I want to thank our local NRCS and NRD offices for their continuing support of no-till crop production. These individuals see the opportunities continuous no-till crop production can provide in protecting and improving our soil and conserving our water resources.

I also want to thank the Nebraska Environmental Trust and the Nebraska No-till Cadre for providing financial support for no-till education across our state. I’m grateful for their support of my efforts in bringing no-till education to our end of the state.

I also want to thank all the local newspapers and publishers across the state who ran my articles, as well as the Nebraska Agri-Business Assn. for recognizing me as the Media Person of the Year in 2014. I’m not sure how a farmer receives a media award, but it is always special to be recognized for your work.

I especially want to thank the readers of my articles. I am always surprised at how many people in our region are interested in agriculture that don’t farm or ranch, but realize how important agriculture is to our communities. I hope I have provided some insight and inspiration when it comes to crop production in our region.

We have many challenges in production agriculture in our semi-arid environment. I think continuous no-till crop production can help manage many of these challenges. Continuous no-till allows us to better manage our soil and water resources.
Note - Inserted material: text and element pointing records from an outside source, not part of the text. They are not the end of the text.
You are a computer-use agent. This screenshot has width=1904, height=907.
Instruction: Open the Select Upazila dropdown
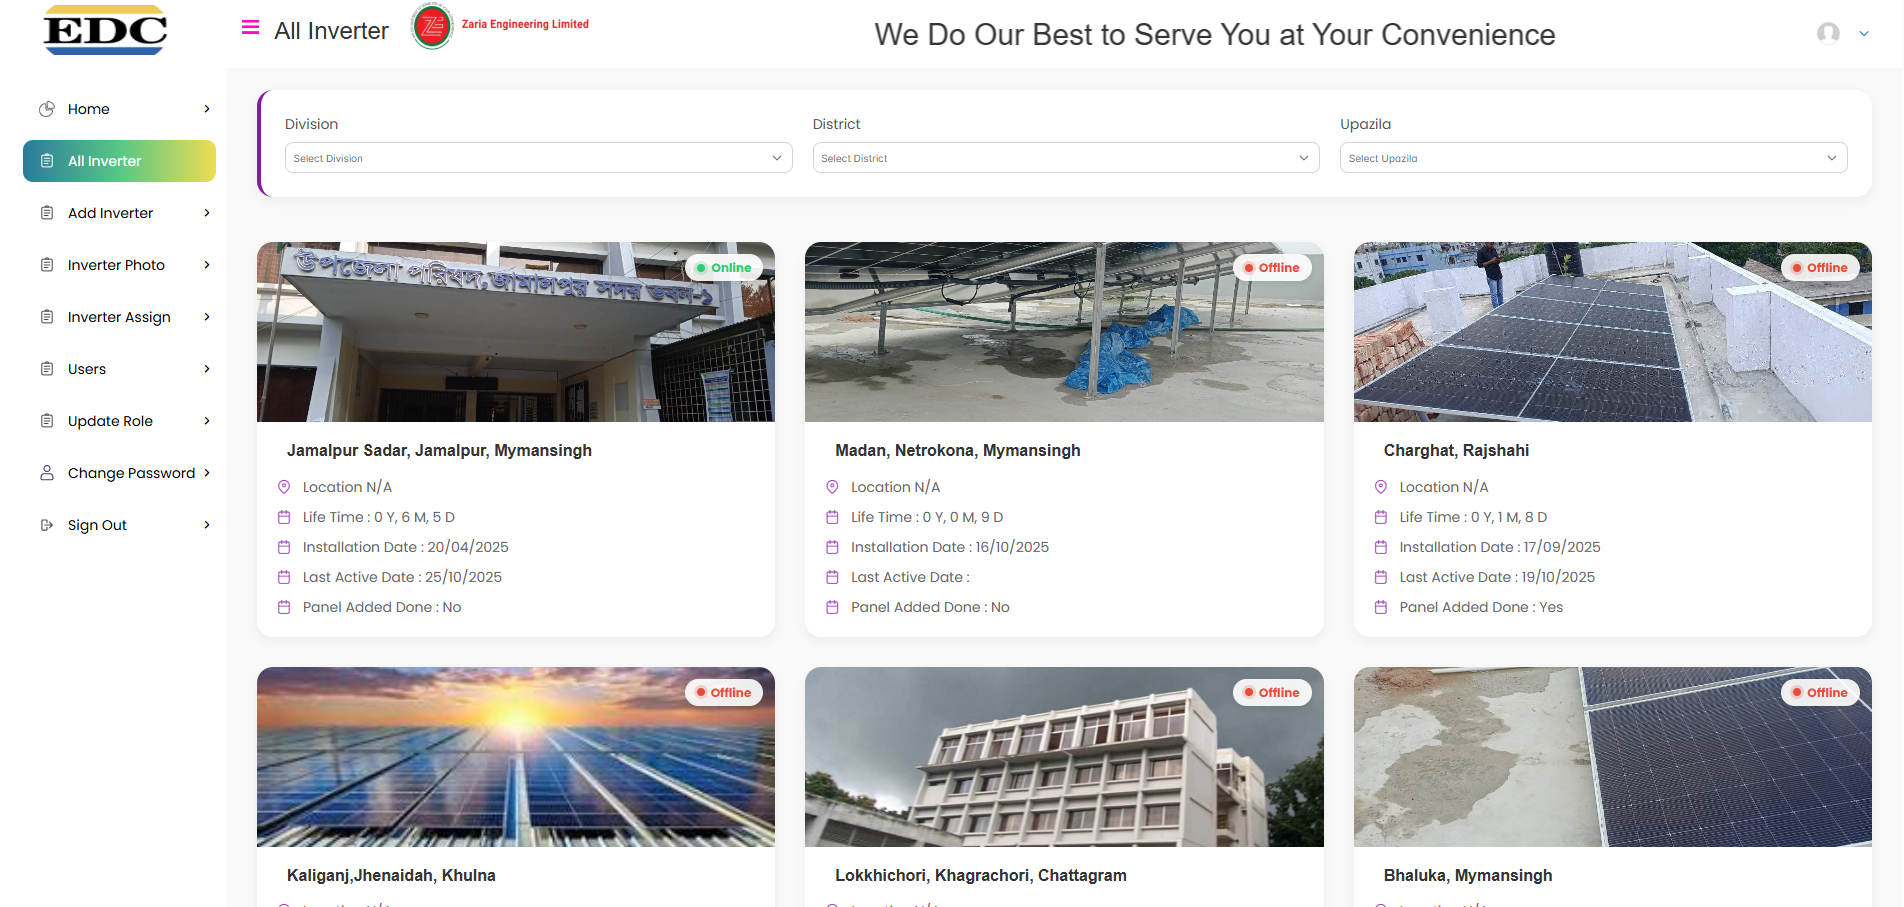(x=1593, y=158)
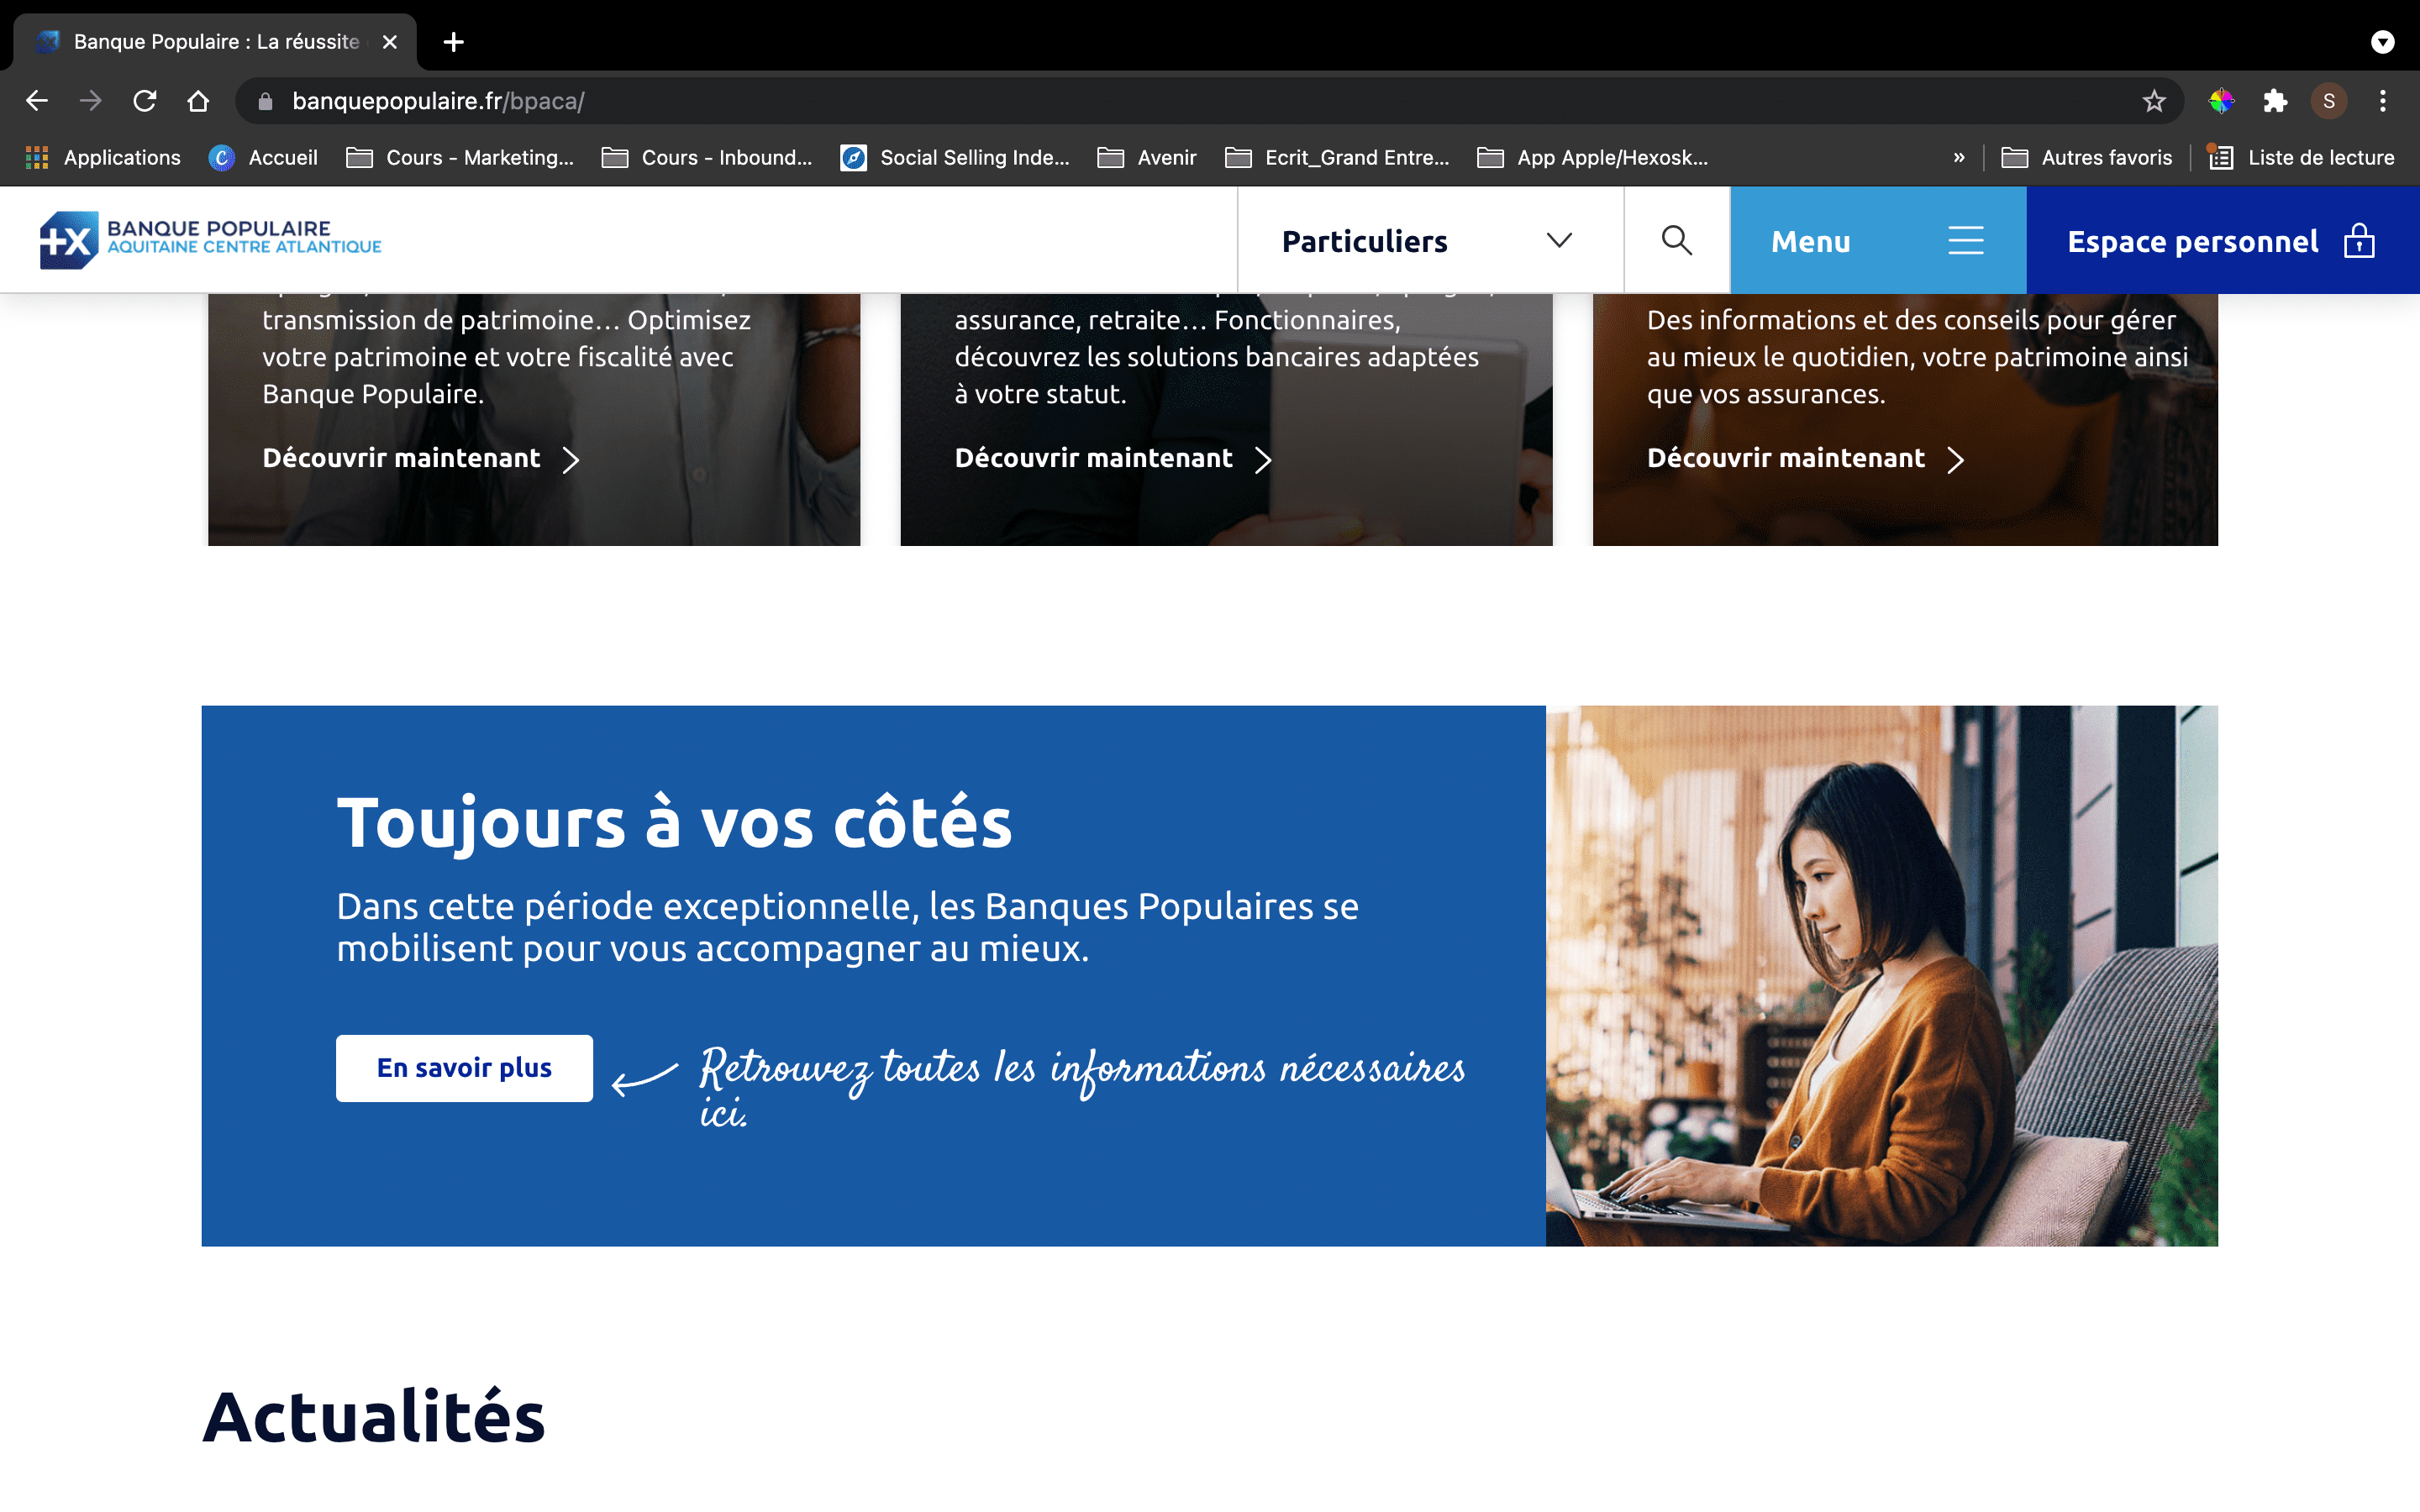Open the Liste de lecture
Viewport: 2420px width, 1512px height.
pos(2301,157)
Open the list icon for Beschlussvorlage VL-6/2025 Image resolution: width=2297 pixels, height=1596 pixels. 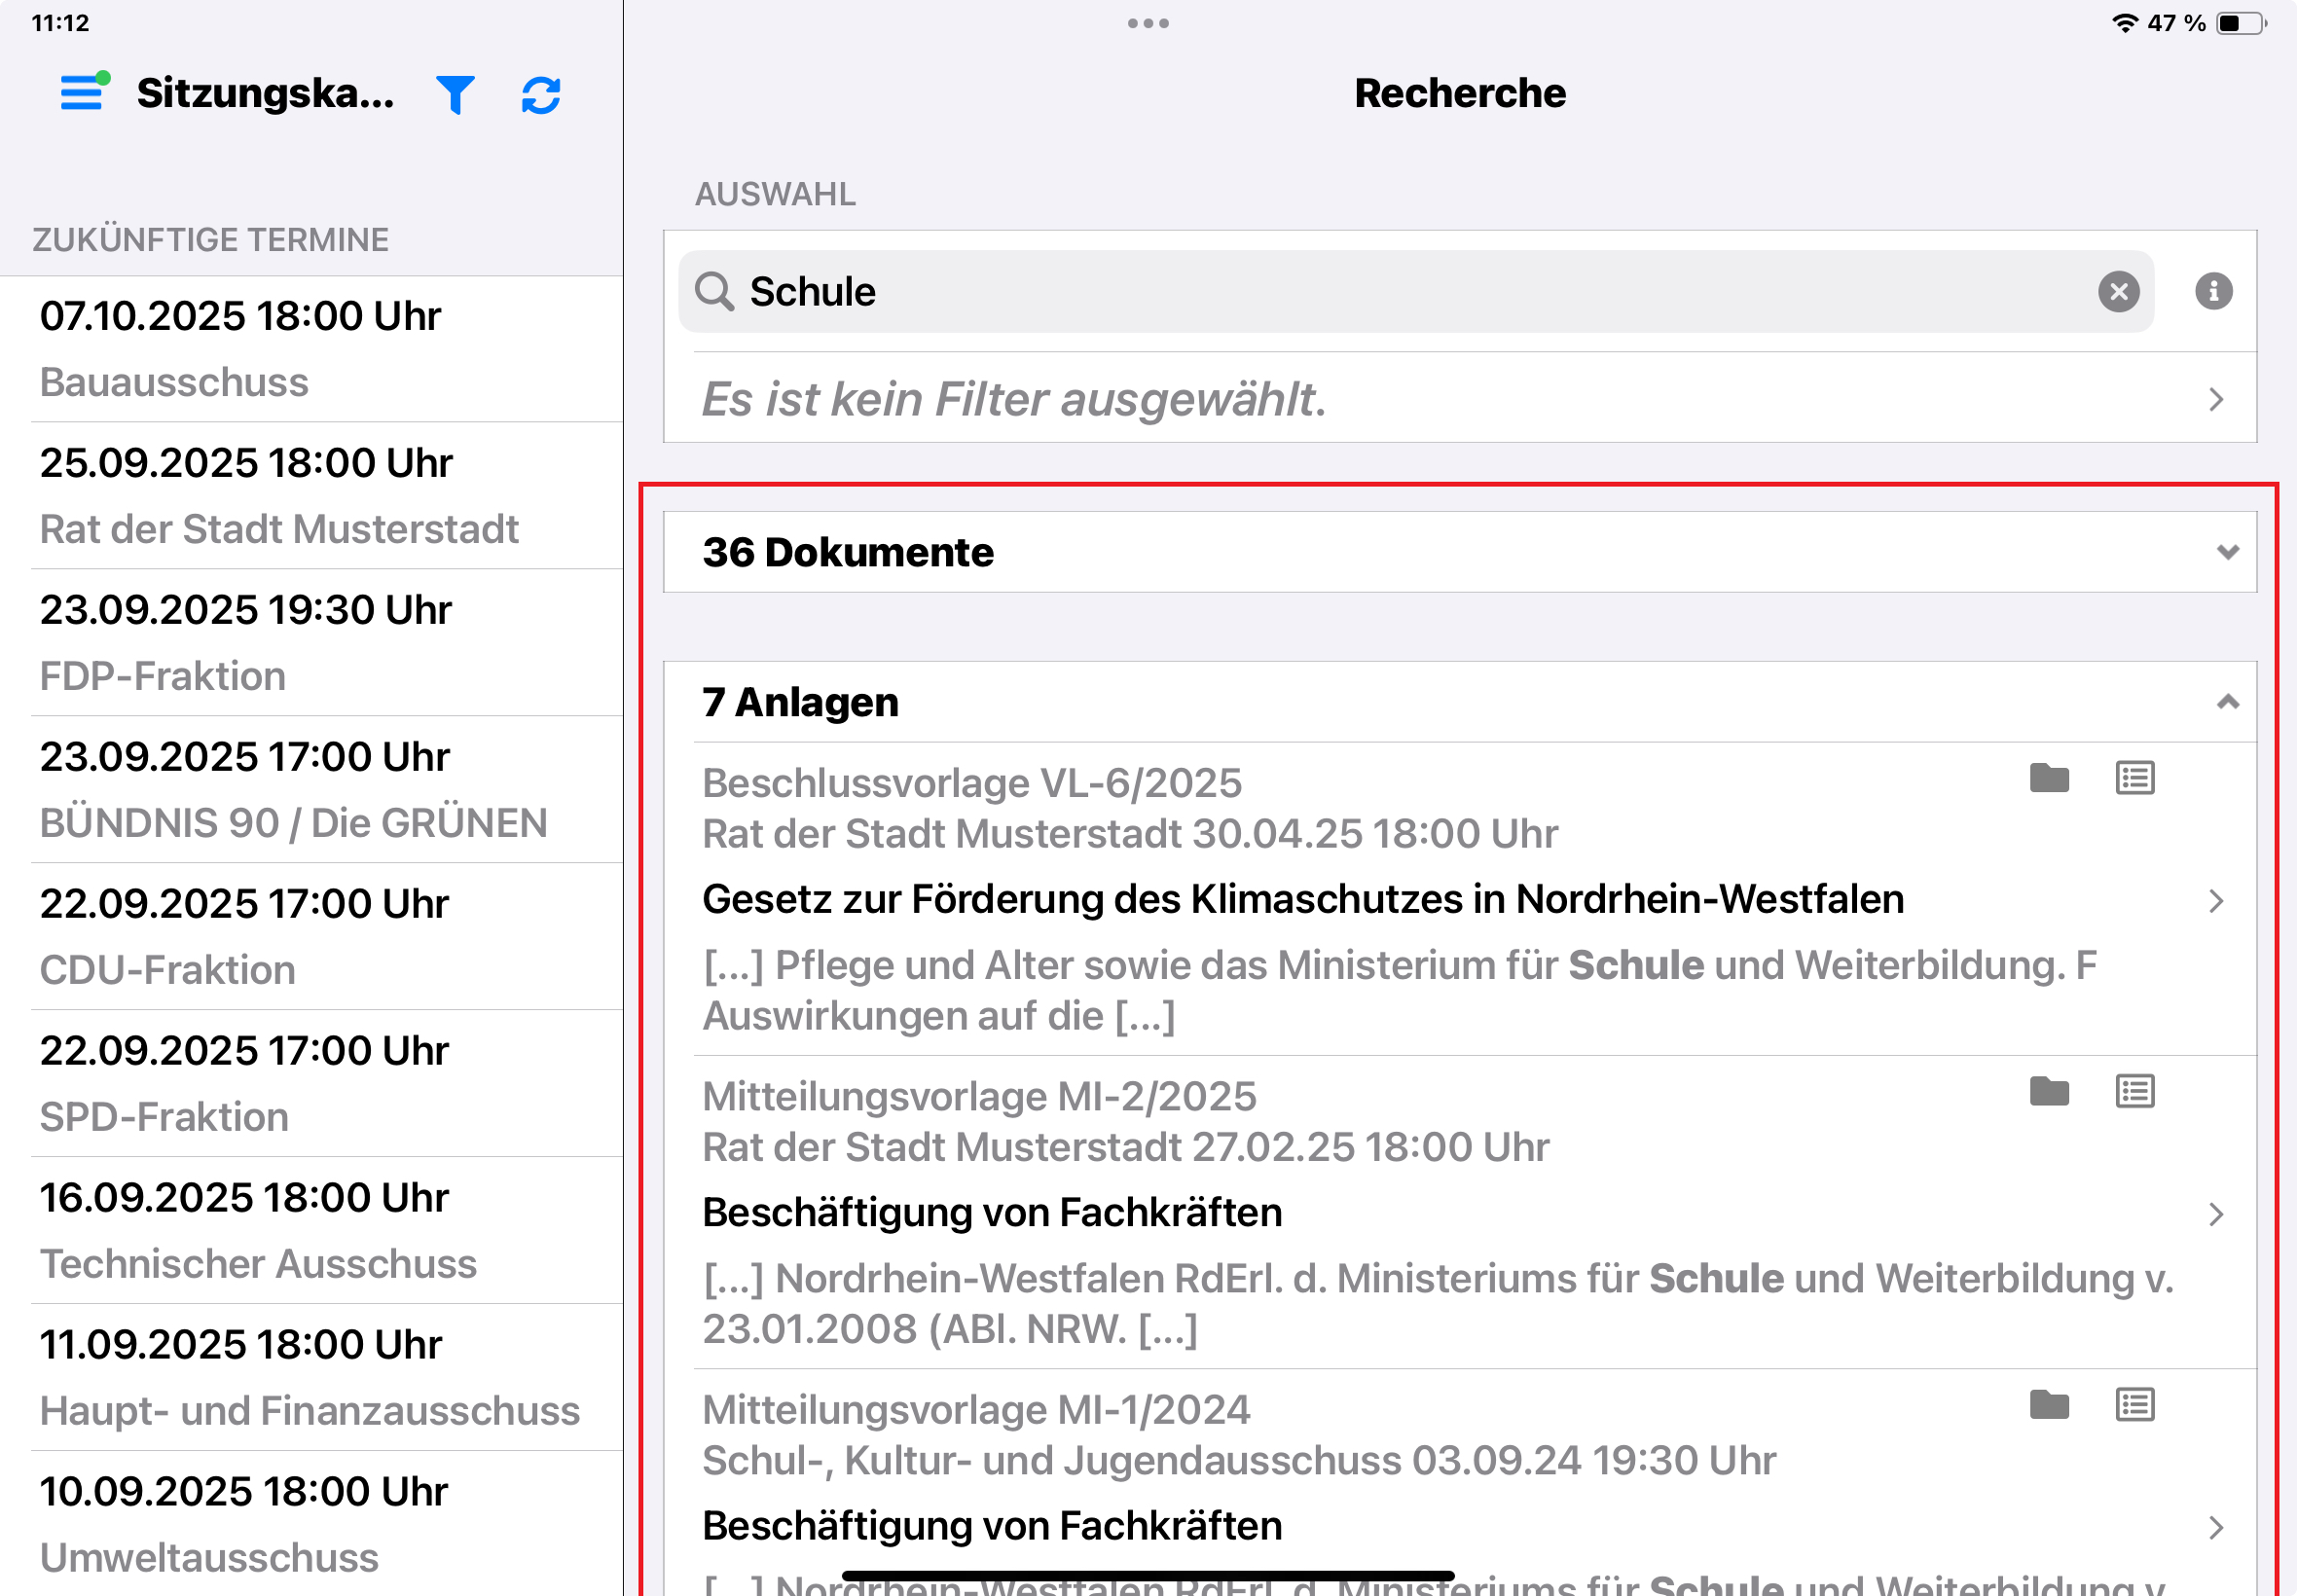pyautogui.click(x=2135, y=778)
We can improve the health of our soil by leaving the previous crop’s residues attached and on the soil surface. We can adopt forage or cover crops to further the improvement of the soil. We can also conserve our water resources using the benefits of no-till crop production.

Always feel free to contact me to visit about production agriculture in our area or to just say ‘Hi.’ Even though my time as a no-till educator is drawing to a close, I’ll still be actively involved in farming and promoting the benefits of continuous no-till crop production. I’ll look forward to our next visit.